It is also worth noting there is a different set of models: I'll call them $\widehat{EG}_n$ and $\widehat{BG}_n$ which are clearly isomorphic to $\CC \PP^n$ and $\RR \PP^n$.

A point of $\widehat{EG}_n$ is a pair $( (x_1, x_2, \ldots, x_n), f )$ where $0 \leq x_1 \leq x_2 \leq \cdots \leq x_n \leq 1$ and $f$ is a function in $EG_n$ whose discontinuity set is contained in $(x_1, x_2, \ldots, x_n)$. For example, $(EC^2)_1$ is made of four line segments glued into a square: Two of them are $\{ (t,f_t) \}$ and $\{ (t, g_t) \}$ for $f_t$ and $g_t$ as above; the other two are $\{ (t,0) \}$ and $\{ (t,1) \}$, where $0$ and $1$ are the constant functions. Again, $\widehat{BG}_n = \widehat{EG}_n/G$.

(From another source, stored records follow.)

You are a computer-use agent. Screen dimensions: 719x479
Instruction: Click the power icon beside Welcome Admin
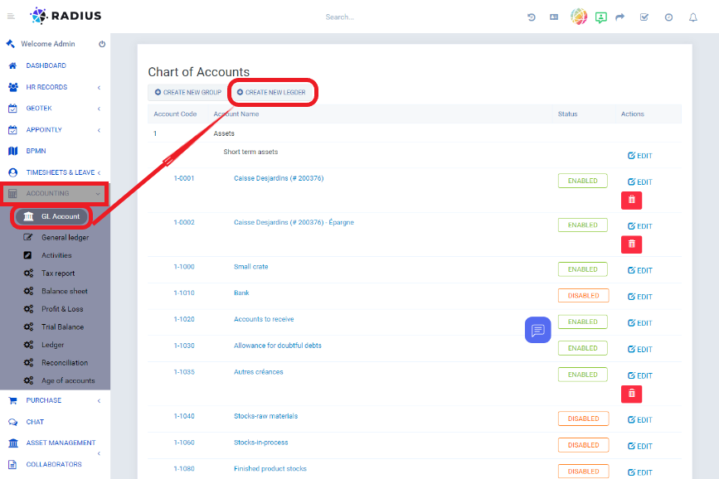pyautogui.click(x=102, y=44)
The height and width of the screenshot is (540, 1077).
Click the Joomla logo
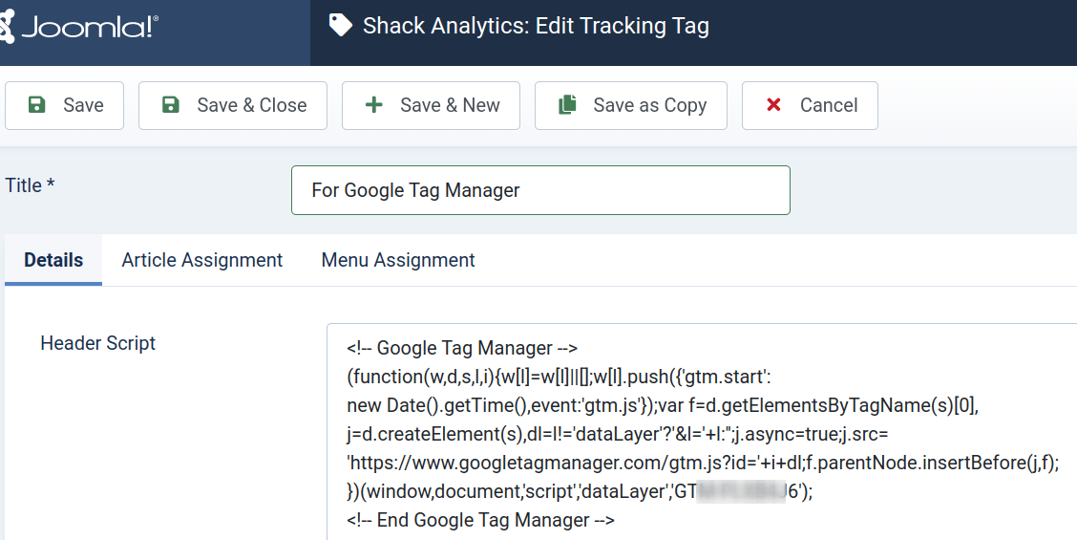click(x=79, y=28)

There are obvious maps $\widehat{EG}_n \to EG_n$ and $\widehat{BG}_n \to BG_n$. If $f$ has $k$ discontinuities, its preimage in $\widehat{EG}_n$ is a simplex of dimension $n-k$ (just specify the locations for the $n-k$ points not forced by $f$).

It is also easy to see that $\widehat{ES^1}_n \cong S^{2n+1}$ (and likewise for the other three cases). Given $((x_1, \ldots, x_n), f)$, formally set $x_0=0$ and $x_{n+1}=1$, and let $\theta_k$ be the value of $f$ on $(x_{k-1}, x_k)$. Set $r_k = \sqrt{x_{k}-x_{k-1}}$. Identify $((x_1, \ldots, x_n), f)$ with $$(r_1 \cos \theta_1, r_1 \sin \theta_1, r_2 \cos \theta_2, r_2 \sin \theta_2, \ldots, r_n \cos \theta_n, r_n \sin \theta_n).$$ Notice that $\theta_k$ is undefined precisely when $r_k=0$, so this makes sense, and it is easy to check that it gives a homeomorphism $\widehat{ES^1}_n \cong S^{2n+1}$. But there doesn't seem to be a group structure on $\widehat{BG}$.